It typically takes around one to two weeks to get cash from your 401(k), though it can take considerably longer. The countdown starts when you request your payout and ends when you actually receive the cash, either as a check or a bank deposit. Cashing a 401(k) has tax implications, so you're not likely to get the entire balance. Most account administrators withhold federal income taxes, and some withhold state taxes. If you're under age 59-1/2, you may also have to pay an early withdrawal penalty.
Contact Your Plan Administrator
To cash out your 401(k), you must first contact your plan administrator — typically a brokerage firm, financial institution or mutual fund company. Contact details appear on your annual 401(k) statement. You can also find out who administers your plan from the human resources department of the employer that sponsors it. Ask the administrator what forms you'll need and whether you can get them online or make your request online.
Fill Out a Request Form
You must typically fill out a request form and send it to the administrator by mail or delivery service. You can deliver the form in person if you live near an office of the administrator. If you have online access to your account, you may be able to make your request online. Mail or delivery service may add one to three days to the payout timeline, depending on what service you choose.
Getting Your Payment
Once the administrator has your request, federal law allows the administrator three business days to settle the sale of most securities, including stocks, bonds and mutual funds purchased through a brokerage. The count starts on the next business day after you make your request.

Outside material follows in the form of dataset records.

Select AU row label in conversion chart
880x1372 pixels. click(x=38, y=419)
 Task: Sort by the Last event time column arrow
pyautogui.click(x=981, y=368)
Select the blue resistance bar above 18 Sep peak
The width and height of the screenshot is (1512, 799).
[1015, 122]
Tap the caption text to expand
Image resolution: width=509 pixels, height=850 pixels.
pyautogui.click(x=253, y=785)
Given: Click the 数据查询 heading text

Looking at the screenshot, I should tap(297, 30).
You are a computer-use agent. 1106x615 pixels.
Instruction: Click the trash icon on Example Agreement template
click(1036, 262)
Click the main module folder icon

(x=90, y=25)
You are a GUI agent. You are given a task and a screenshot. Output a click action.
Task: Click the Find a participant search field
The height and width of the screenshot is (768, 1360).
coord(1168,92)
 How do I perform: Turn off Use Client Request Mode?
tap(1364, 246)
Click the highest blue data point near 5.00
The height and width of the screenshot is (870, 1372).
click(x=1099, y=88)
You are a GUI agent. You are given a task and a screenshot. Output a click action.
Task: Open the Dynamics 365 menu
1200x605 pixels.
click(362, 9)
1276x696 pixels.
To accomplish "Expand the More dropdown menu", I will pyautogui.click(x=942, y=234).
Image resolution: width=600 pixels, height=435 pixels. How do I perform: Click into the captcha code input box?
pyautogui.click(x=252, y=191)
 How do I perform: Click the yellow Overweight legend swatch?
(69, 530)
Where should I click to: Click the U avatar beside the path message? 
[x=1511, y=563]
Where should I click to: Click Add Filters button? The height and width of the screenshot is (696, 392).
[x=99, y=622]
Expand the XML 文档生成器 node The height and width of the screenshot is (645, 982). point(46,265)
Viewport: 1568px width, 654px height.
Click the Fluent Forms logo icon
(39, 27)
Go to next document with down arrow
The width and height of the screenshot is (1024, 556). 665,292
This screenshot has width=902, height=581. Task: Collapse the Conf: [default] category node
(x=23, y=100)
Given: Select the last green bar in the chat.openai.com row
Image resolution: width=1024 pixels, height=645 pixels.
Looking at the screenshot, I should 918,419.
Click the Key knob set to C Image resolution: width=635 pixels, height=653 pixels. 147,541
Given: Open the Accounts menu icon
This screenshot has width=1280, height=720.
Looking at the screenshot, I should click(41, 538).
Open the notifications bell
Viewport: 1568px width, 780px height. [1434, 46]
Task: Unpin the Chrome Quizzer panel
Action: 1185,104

The administrator doesn't necessarily issue payment on the same day it sells your investments, however. The law requires "prompt" payment without specifying a particular time frame. Wells Fargo states that you'll typically receive a 401(k) check in the mail "a few weeks" after making the request; other providers may be slower or faster. Ask when you can expect to receive your payment and if possible, link a bank account to your 401(k) so you can receive funds quicker by electronic means.
How Much You'll Get
After the administrator withholds 20 percent for federal taxes, you'll get 80 percent of your account balance, or $8,000 of a $10,000 account, for example. If you're in a higher tax bracket, you may owe more on this withdrawal when you actually file. You'll also pay an early-withdrawal penalty of 10 percent if you're under age 59-1/2 and don't qualify for an exception. For example, you don't have to pay the penalty if you're older than 55 and no longer working for the employer that sponsors the plan. At any age, you can avoid the penalty in some emergency situations, for example, if you lose your job, become disabled or incur extreme medical expenses. If you must pay a 10 percent penalty in addition to 20 percent in taxes, you'll only receive 70 percent of your account balance. For example, a $10,000 account will net only $7,000.